TASK BRIEF => Retype exactly the lines from the one holding "Edytuj ustawienia prywatności (763, 1527)" through the final line of the data, both included.

☆ ☆ ☆ ☆

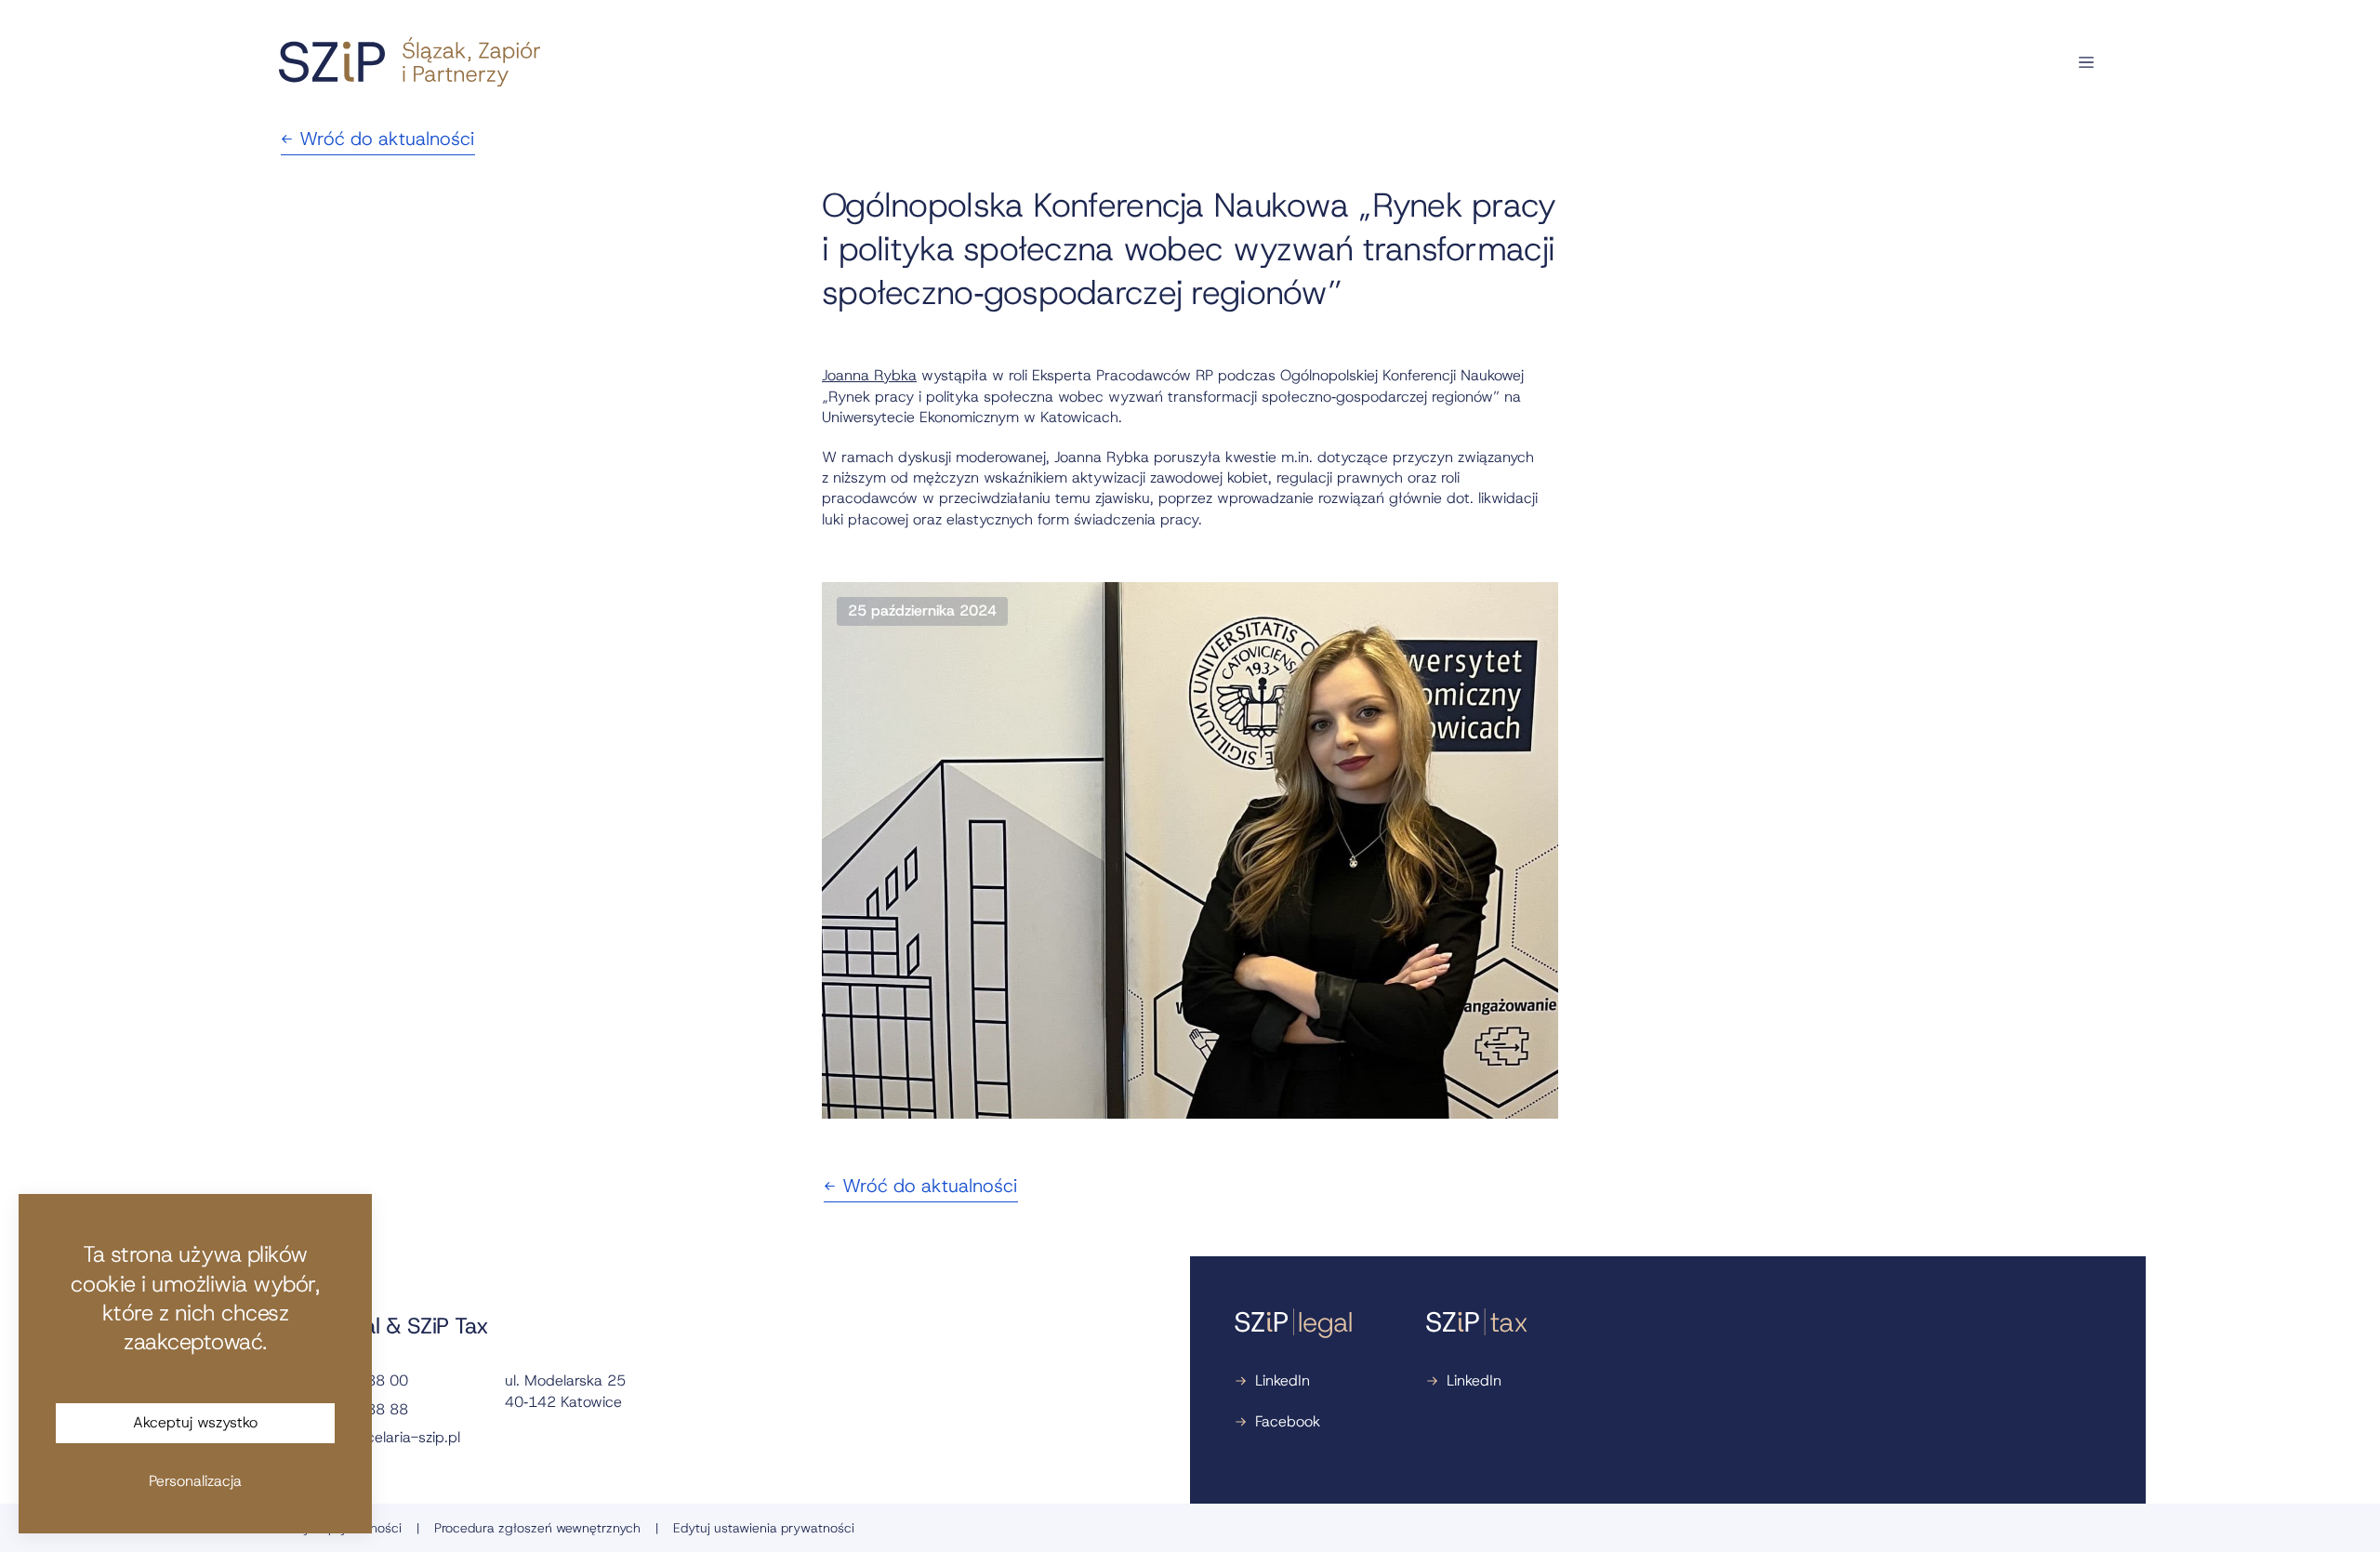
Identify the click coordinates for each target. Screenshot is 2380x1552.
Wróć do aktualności (386, 138)
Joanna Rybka (869, 375)
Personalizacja (195, 1481)
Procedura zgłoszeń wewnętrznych (537, 1527)
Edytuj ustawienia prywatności (763, 1527)
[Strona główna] (409, 61)
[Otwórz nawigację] (2086, 62)
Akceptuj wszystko (195, 1422)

☆ ☆ ☆ ☆

OUTPUT FOR THIS TASK =>
Edytuj ustawienia prywatności (763, 1527)
[Strona główna] (409, 61)
[Otwórz nawigację] (2086, 62)
Akceptuj wszystko (195, 1422)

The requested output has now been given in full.